Binary search vs. Hash table

Share your advanced PureBasic knowledge/code with the community.
Trond
Always Here
Always Here
Posts: 7446
Joined: Mon Sep 22, 2003 6:45 pm
Location: Norway

Binary search vs. Hash table

Post by Trond »

netmaestro wrote:
although not quite as fast as list insertion or sorted array search
I agree with you on the list insertion, but I can't on the sorted array search. ....
idle wrote:So for 10,000 elements a binary search is often faster but compared to 1,000,000 elements there's no comparison.
For 10 000 elements a binary search will definetely win. Of course, the hash table wins by a far amount when the number of items is absolutely enormous. But one million items is not enormous.
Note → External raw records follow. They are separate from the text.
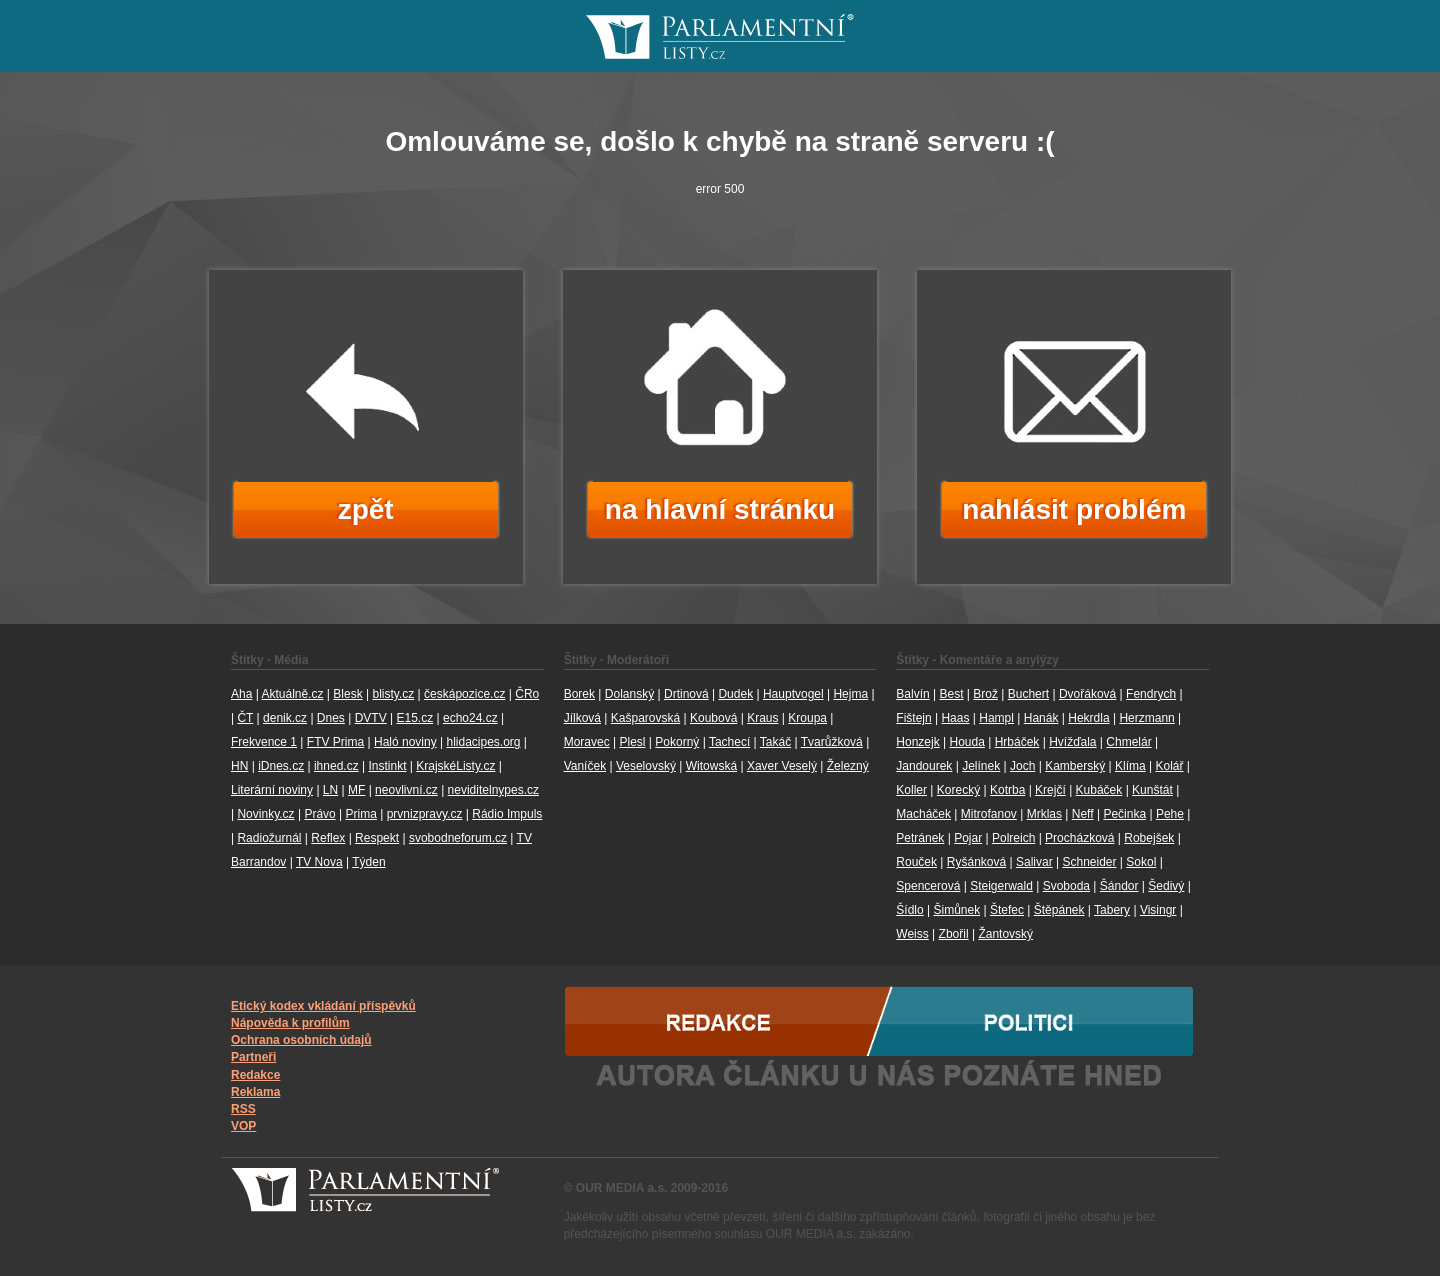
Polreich (1013, 838)
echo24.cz (470, 718)
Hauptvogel (793, 694)
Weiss (912, 934)
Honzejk (917, 742)
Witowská (711, 766)
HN (239, 766)
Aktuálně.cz (292, 694)
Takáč (775, 742)
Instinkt (387, 766)
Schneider (1089, 862)
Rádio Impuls (507, 814)
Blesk (347, 694)
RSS (243, 1109)
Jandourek (924, 766)
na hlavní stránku (720, 509)
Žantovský (1005, 934)
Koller (911, 790)
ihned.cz (336, 766)
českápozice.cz (464, 694)
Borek (579, 694)
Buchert (1028, 694)
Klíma (1130, 766)
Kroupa (807, 718)
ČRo (527, 694)
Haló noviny (405, 742)
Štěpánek (1059, 910)
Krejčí (1050, 790)
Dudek (735, 694)
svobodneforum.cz (458, 838)
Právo (319, 814)
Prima (361, 814)
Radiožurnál (269, 838)
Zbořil (954, 934)
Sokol (1141, 862)
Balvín (912, 694)
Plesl (632, 742)
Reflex (328, 838)
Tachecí (729, 742)
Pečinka (1124, 814)
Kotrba (1007, 790)
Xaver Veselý (782, 766)
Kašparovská (645, 718)
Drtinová (686, 694)
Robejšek (1149, 838)
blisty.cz (393, 694)
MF (356, 790)
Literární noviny (272, 790)
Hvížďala (1072, 742)
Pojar (968, 838)
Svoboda (1066, 886)
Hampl (996, 718)
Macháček (923, 814)
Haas (955, 718)
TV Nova (319, 862)
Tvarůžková (832, 742)
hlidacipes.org (483, 742)
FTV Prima (335, 742)
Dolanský (629, 694)
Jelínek (981, 766)
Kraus (762, 718)
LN (330, 790)
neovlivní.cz (406, 790)
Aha (241, 694)
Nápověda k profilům (290, 1023)
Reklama (255, 1092)
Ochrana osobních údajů (301, 1040)
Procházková (1079, 838)
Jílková (582, 718)
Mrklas (1044, 814)
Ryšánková (976, 862)
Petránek (920, 838)
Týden (368, 862)
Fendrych (1151, 694)
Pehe (1170, 814)
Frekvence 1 (264, 742)
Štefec (1007, 910)
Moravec (587, 742)
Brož (985, 694)
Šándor (1119, 886)
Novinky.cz (265, 814)
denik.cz (285, 718)
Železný (848, 766)
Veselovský (646, 766)
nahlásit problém (1074, 509)
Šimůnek (956, 910)
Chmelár (1128, 742)
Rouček (916, 862)
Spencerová (928, 886)
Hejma (850, 694)
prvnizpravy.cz (425, 814)
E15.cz (414, 718)
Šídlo (909, 910)
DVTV (371, 718)
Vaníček (585, 766)
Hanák (1041, 718)
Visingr (1158, 910)
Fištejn (913, 718)
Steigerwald (1001, 886)
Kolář (1169, 766)
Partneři (253, 1057)
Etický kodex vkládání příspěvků (323, 1006)
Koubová (713, 718)
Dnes (331, 718)
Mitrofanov (989, 814)
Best (951, 694)
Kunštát (1152, 790)
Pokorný (677, 742)
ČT (245, 718)
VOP (243, 1126)
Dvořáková (1087, 694)
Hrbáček (1017, 742)
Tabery (1112, 910)
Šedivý (1166, 886)
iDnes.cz (281, 766)
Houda (966, 742)
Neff (1083, 814)
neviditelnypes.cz (493, 790)
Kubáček (1099, 790)
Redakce (255, 1075)
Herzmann (1146, 718)
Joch (1022, 766)
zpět (366, 509)
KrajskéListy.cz (455, 766)
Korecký (958, 790)
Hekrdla (1088, 718)
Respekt (377, 838)
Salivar (1034, 862)
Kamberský (1075, 766)
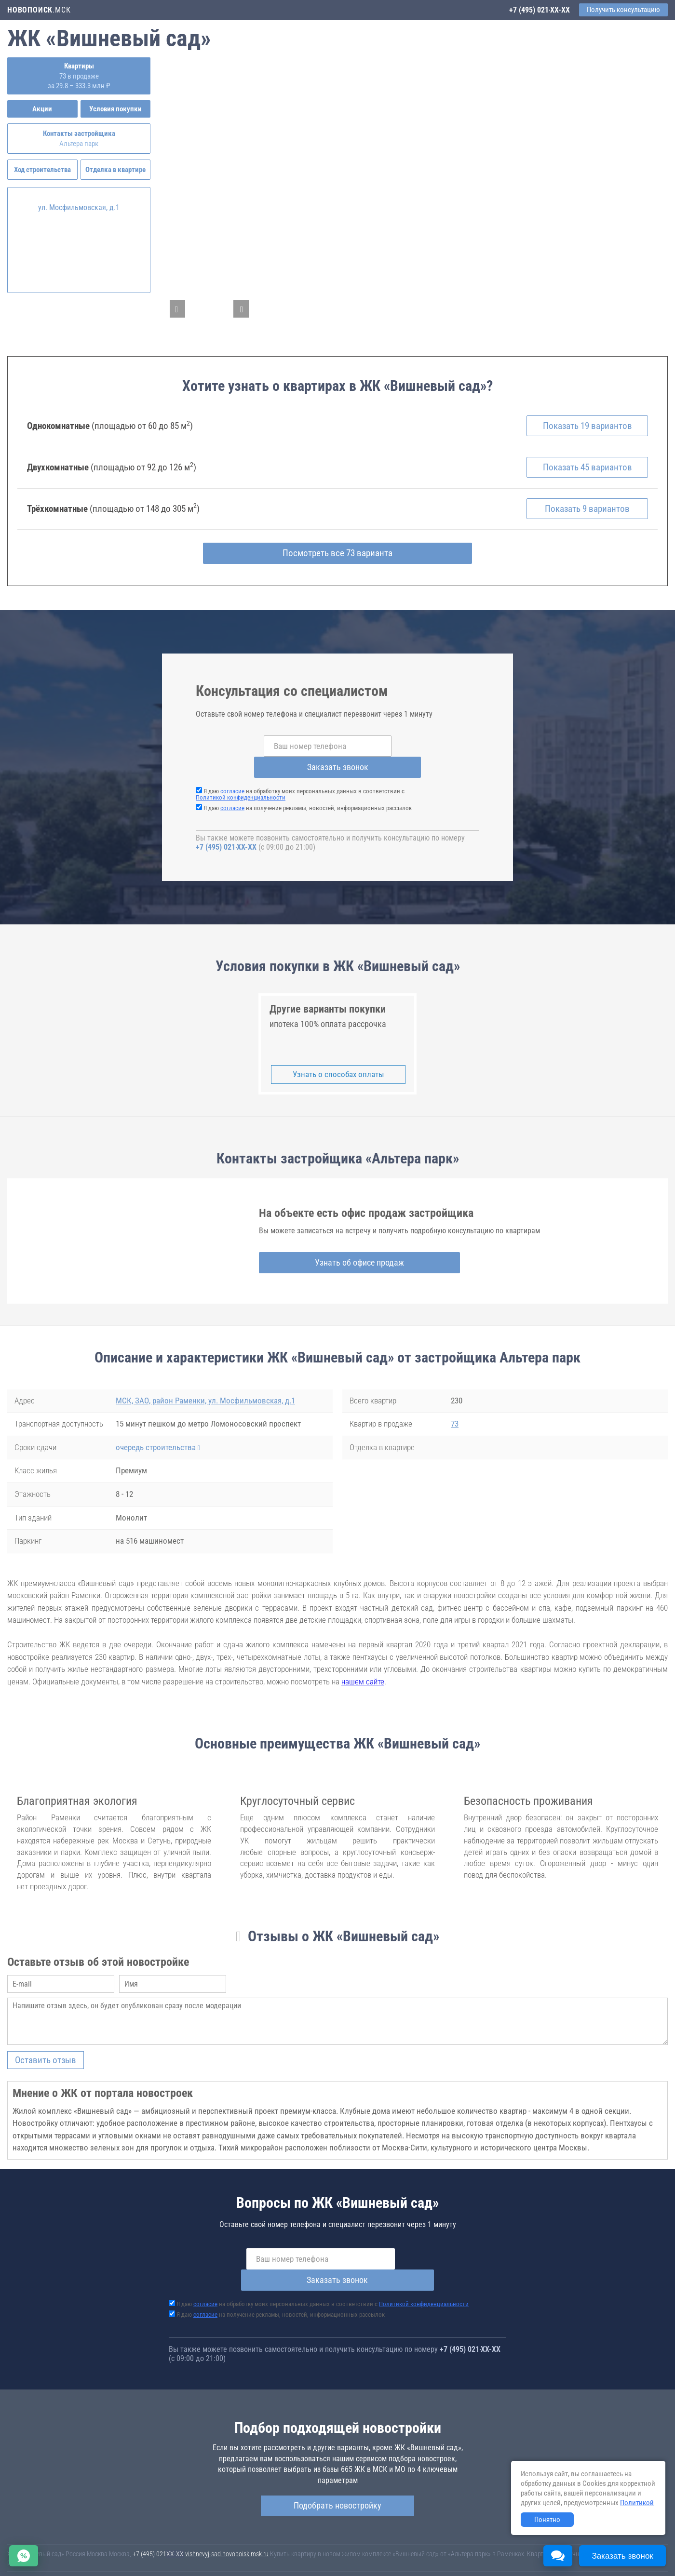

I tested my binary search against srod's hash functions.

Number of keys: 1 158 189 strings from a dictionary

Sorting and adding the keys and values to an array for binary search: 844 ms
Adding the keys and values to the hash table: 1625 ms

The lookup was performed 1 000 000 times with the same random keys for both algorithms.
Hash lookup: 1984 ms
Binary search lookup: 2250 ms

Over a trial of one million lookup, binary search loses by only 275 ms, or 0,000275 ms per lookup.

A "clear" win for the hash table, except that the hash table uses absolutely ridiculous amounts of memory. For making the hash table perform like this, I used a table size of two million (almost twice as large as the key set). This means 841 811 additional array elements compared to the binary search.
Also each hash item has a field for table id and the calculated hash. This is 8 bytes extra for each item.
And the hash items are stored in a liked list, again 8 bytes extra for each item.

So, if my calculations are correct, the hash table used an additional 841 811*4 + 8*1 158 189 + 8*1 158 189 bytes, or 20.8 megabytes compared to the binary search array. (Srod, please look over this.)

The size of the dictionary was only 11,5 mb.

If I lower the hash table size to 200 000 elemens, the hash table loses on the lookup, and still uses more memory than the sorted array.

Idle said there was no comparison with one million elements, I disagree. Both are fair contestants depending on your need.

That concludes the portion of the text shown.